When the knee jerks too far: A political dopiod solution to opiod abuse

oxyFrom the Rose Law Group Reporter Growlery

By Phil Riske | Senior Reporter/Writer

Wags like me are having fun with a new drug commercial on TV that was introduced during the Super Bowl. It’s a medicine for constipation caused by prescription opiod use.

I’ll forgo a few humorous one-liners that have popped up on social media because the new drug only illustrated what we already know — several million people are on prescription opiods, and many of them are abusing or addicted to them.

In 2014, 27,000 people died of an opioid-related overdose. It is estimated now around 74 Americans a day are fatally overdosing on opioid prescription drugs.

In the end, the opiod problem is a doctor and big pharma problem. Politicians, however, feel compelled to get involved.

President Obama on Monday announced to a room of governors he supports them in their mission to quell the nation’s opioid epidemic, but he disagreed with some of the ways they want to do it. Specifically, he refused to support a limit on how many painkillers a doctor can prescribe at a single time, Governing magazine reported.

The governors are proposing federal and state laws to limit how many opiods a physician can prescribe.

As with other medical issues, politicians want to practice medicine.

Certain dentists now can only prescribe five opoid pills at one time, and if the patient needs more, they can’t come back to the dentist for a new written prescription before a week has elapsed.

A dentist I know says such regulation is unfair to both patients who have undergone dental surgery and to the dental surgeons who are best familiar with pain caused by surgical procedures.

Two late friends of mine suffered months of pain from cancer. Their physicians rightfully prescribed Percoset 100 pills at a time.
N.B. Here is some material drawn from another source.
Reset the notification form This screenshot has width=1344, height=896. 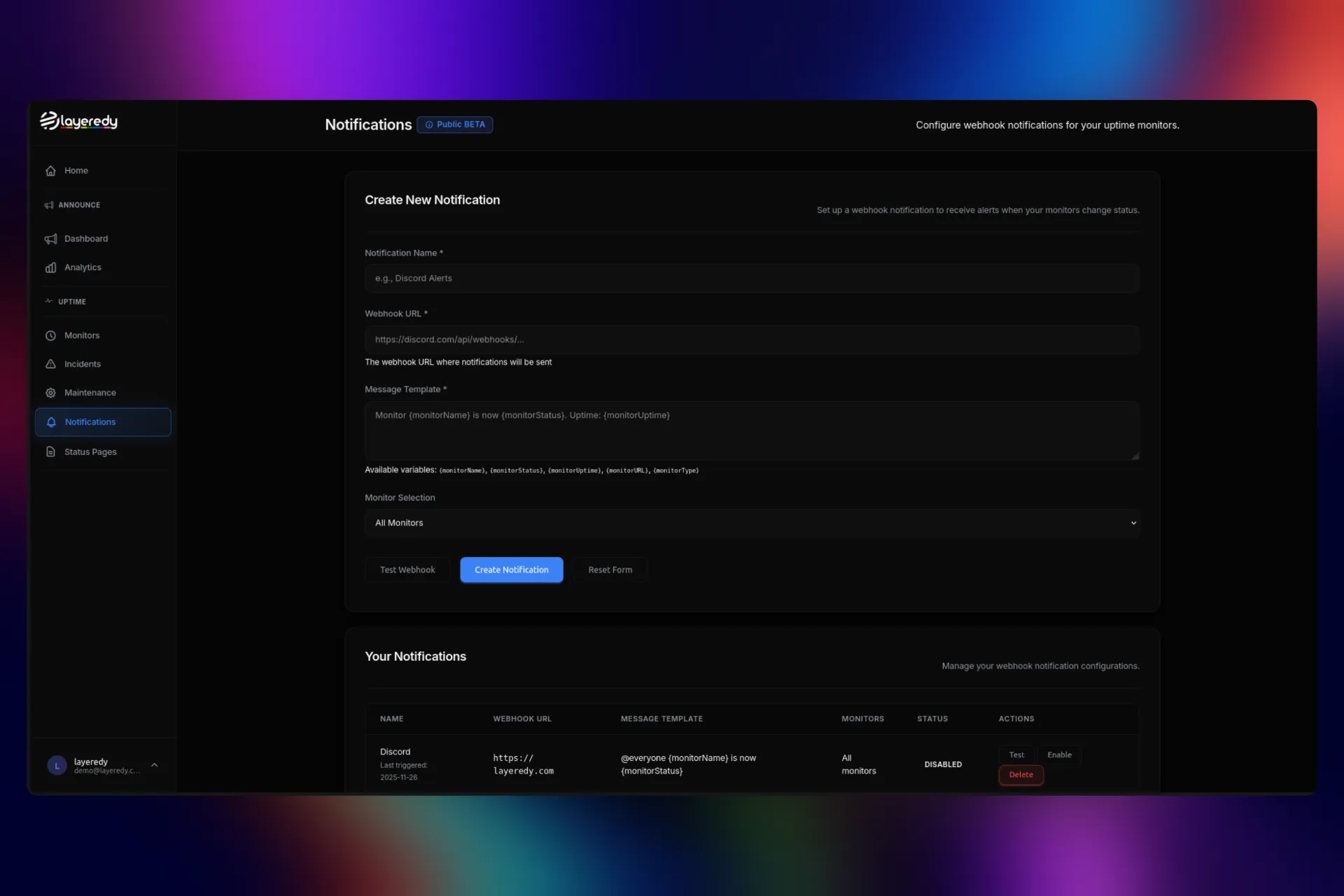pos(609,569)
Such decisions should not be regulated by government.

“If we go to doctors right now and say ‘Don’t overprescribe’ without providing some mechanisms for people in these communities to deal with the pain that they have or the issues that they have, then we’re not going to solve the problem, because the pain is real, the mental illness is real,” Obama told the governors.

Were I diagnosed with a terminal painful disease, I should be able to go on a doctor-blessed morphine holiday.